I found that using Drive helped me keep up with grading because I didn’t dread logging in as I did with Blackboard. I took a different approach to calculating participation grades as well: I asked that students submit a weekly reflection, and I concentrated on giving feedback on those documents. I didn’t grade every small homework assignment or in-class activity, though I expected that these files were in students’ Drive folders and that their contents were referenced in weekly reflections. I believe this system kept our exchanges to a smaller number of files, meaning students were more likely to read and digest the comments I gave.

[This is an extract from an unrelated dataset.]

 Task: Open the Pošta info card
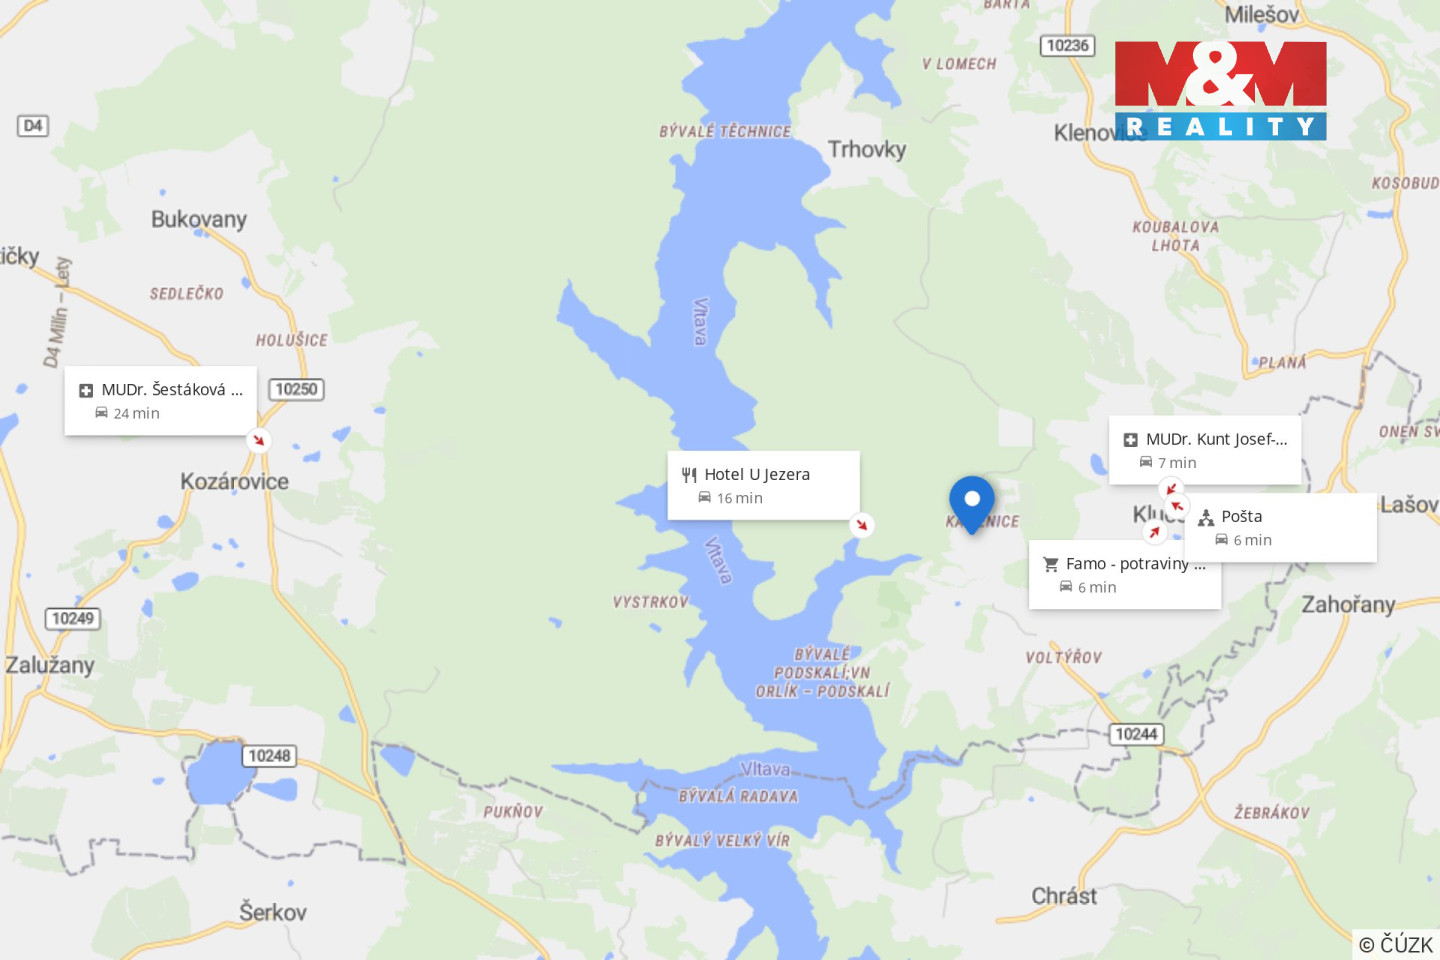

One limitation I encountered early is that a shared file in Google Drive cannot be unshared or made private by anyone except its creator. While a collaborator can move that file to another location, for the creator and for other collaborators, that file stays in the location on their Drive folders where they originally placed it. Thus a shared file is not really one entity like a folder in a file cabinet; people hold many keys that unlock the same door, as it were, and they can store these keys where they prefer. That way students always have the ability to modify document they created, even if I or someone else moved the file (really, their key) to another folder they don’t have access to. That means that when grading major assignments, I had to make a copy of students’ files to move to a private folder and assess the copy rather than the original file. Since I only collect a handful of final products with hard deadlines, this wasn’t too taxing, plus I needed to verify that students had indeed completed these assignments anyway or else late penalties would apply.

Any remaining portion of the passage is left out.